Infectious disease outbreaks related to drinking water in Canada , 1974-2001.

Schuster, C.J., Ellis, A.G., Robertson, W.J., Charron, D.F., Aramini, J.J., Marshall , B.J. and Medeiros, D.T. (2005) Canadian Journal of Public Health, 94 (4); 254-58.

Information on waterborne outbreaks in Canada from 1974-2001 was analysed with the objective of identifying apparent trends, reviewing the current status of monitoring and reporting, and to gain a better understanding of the impact of drinking water quality on public health and disease burden.

Data on outbreaks was obtained from two main sources: Health Canada 's summary reports and the Quebec health reports. This was supplemented by an extensive literature review. Outbreaks were categorised as being definitely, probably or possibly waterborne in nature. The data was also categorized by water supply type: public (municipal), semi-public (privately owned systems providing drinking water to the visiting general public), and private (systems providing drinking water to the individuals owning the system and their guests). Data was also gathered on the water system or the location of the outbreak. Information on the agent responsible for the outbreak was collected from original documentation.

There were 288 outbreaks of disease linked to a drinking water source in the final data set. Nearly half of the outbreaks were reported in semi-public systems (138 outbreaks), 99 were in public water systems and 51 were in private systems. Over one third of the outbreaks were categorised as definitely waterborne. Of these outbreaks most were in public systems. The highest number of outbreaks annually was during the period 1989 to 1996.
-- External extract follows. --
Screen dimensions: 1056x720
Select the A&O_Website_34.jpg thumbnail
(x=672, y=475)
For 134 of the outbreaks, the pathogen responsible was not known. Of the remaining outbreaks, the most common causative agent was Giardia lamblia (51 outbreaks) followed by Campylobacter (24 outbreaks) and Cryptosporidium , hepatitis A, Norwalk-like viruses and Salmonella (each responsible for 10 or more outbreaks). There was more than one pathogen involved in four of the outbreaks. Most semi-private and private systems did not document a particular pathogen as the source of the outbreak.

There were 223 outbreaks which documented a single contributing factor or circumstance. More than three contributing factors were documented in 9 of the outbreaks. Reasons most frequently stated as contributing to the occurrence of the outbreak included issues with the water treatment process and the need for more stringent or enhanced treatment techniques.

The majority of all outbreaks occurred in spring (between March and May) and summer (between June and August). Spring was the season where meteorological conditions or specific weather events were most often implicated. Several public system outbreaks in summer were attributed at least in part to weather events.

This study found a seasonal distribution of waterborne disease outbreaks in Canada with a peak in spring/summer. Severe weather, close proximity to animal populations, treatment system malfunctions, poor maintenance and treatment practices were all associated with drinking water supply outbreaks. This study found the quality of existing information associated with waterborne disease outbreaks is not adequate, with basic information often missing. The current data could be improved if a nationally standardised surveillance system was implemented and epidemiological training was provided to improve the quality of outbreak investigation information. There is also a need for trend identification and policy development to prevent future outbreaks.